Left at 7 a.m., arrived at Kasvin 2 p.m., staying with Goodwin, Bank and Consul, Sir Charles Marling and Col. Napier* – Minister and Military Secretary, Teheran, came to confer with me – very interesting talk. There never was such a terrifying situation – but one is not paid to be terrified. The Caucasus seems already to be in the thick of civil war – and Persia also on the verge. My port of embarkation is in the hands of Persian revolutionaries and my port of arrival in the hands of Russian and Tartar anarchists. Kasvin is a filthy, filthy town, and full of disorderly Russian soldiers. But beautiful fruit gardens all round – I have at last seen a pistachio-tree – after meeting the liquorice bush in Mesopotamia – and some beautiful coloured tile domes in the town.
* I cannot identify any of these men
Such an appalling lunch with the Russian officers – General Baratov made a long speech and I replied in a short one, thinking it was all over. But he made 11 more. He toasted us, the British Army, our wives and families, our regiments, the Baghdad Army, the capture of Baghdad, the Union of the Churches, General Maude, General Marshall and many others, 1.30 to 5.30. My brain was rotted with platitudes, and my interior disturbed with endless food and drink. I was very cautious with the latter, but just sipped some very poor and sour Persian wine. Then Gen. Baratov and I kissed each other, and we were free at last – a whole day wasted – Weather fine – Terrible reports of enemies barring my way down the road. Turks, Germans, Austrians and the Jangali tribe. Well, well – we must just trust in God and see for ourselves. What chaos – the world is a large lunatic asylum – when and how will it all end?

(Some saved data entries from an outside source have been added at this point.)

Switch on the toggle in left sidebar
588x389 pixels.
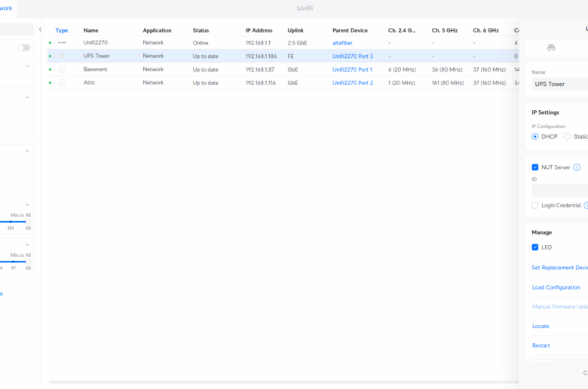24,47
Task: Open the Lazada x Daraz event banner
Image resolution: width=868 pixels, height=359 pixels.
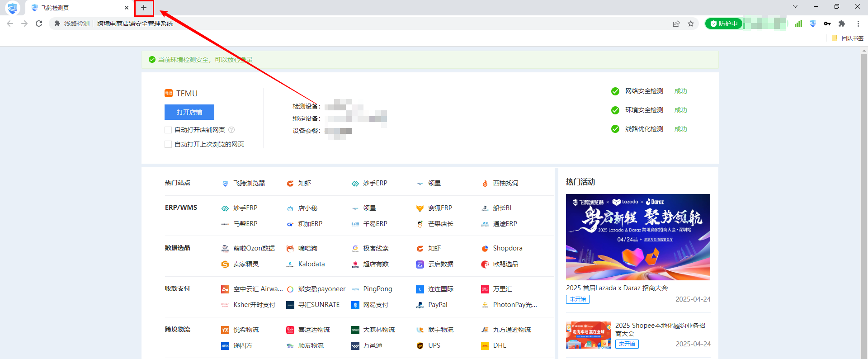Action: (638, 237)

More snow and more snow. It is awful. Had long talks with Shore, Goldsmith, Mc.Murray, Barttelot, Rowlandson etc. re this doubly, doubly complicated situation in North Persia and in the Caucasus – it is enough to make one’s brain reel and thoughts continued all night and destroyed sleep. Shore looks utterly nervy and broken down, Rowlandson also. Called on Russian General Baratov.

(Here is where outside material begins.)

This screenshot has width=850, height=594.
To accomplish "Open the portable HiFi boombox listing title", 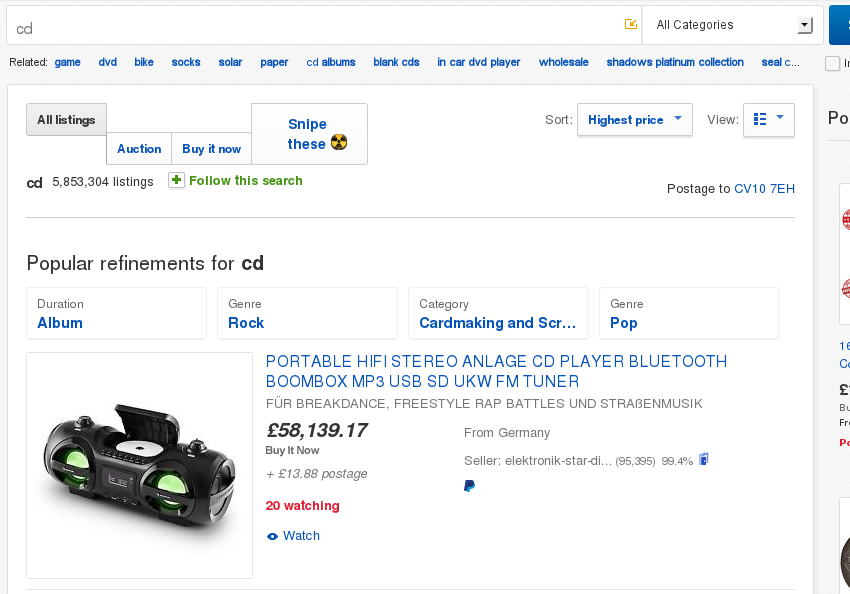I will pyautogui.click(x=496, y=371).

A day of disasters. Got up 3.30 a.m., breakfast 4.30, left at 5.30. Splendid day, Lt. Georgiev of the Cossacks comes with us as a guide. Difficulties began at once. It was dark when we started and one of the cars dropped into a ditch and broke something which delayed us for 1½ hours – when every moment was precious. Reached the Kangavar Pass 5,600 feet (snow) about 12 noon. We had to get out and push every single car over the Pass one by one – it took us 3 hours. Reached Kangavar 4 p.m. Here the kind Russians had a hot meal waiting for us, which took us an hour to eat, but I did not grudge the delay, as I thought with a hot meal inside us we could take whatever chances might lie before us. Left Kangavar 5 p.m., darkness soon came on, the road was often no road, and there were risks of cars losing their way, however, we eventually reached Asadabad and got cars and all tucked in about 9 p.m. Some Russian chupattie, some cheese and rum and a very welcome bed. The drivers are splendid Englishmen and grouse about nothing – they were on the go from 3 a.m to 10 p.m., 19 hours, and were quite cheery. Ready to start to-morrow at 7, get over the big Pass 7,600 feet and hope to reach Hamadan about 11 a.m. There will be lots to do there.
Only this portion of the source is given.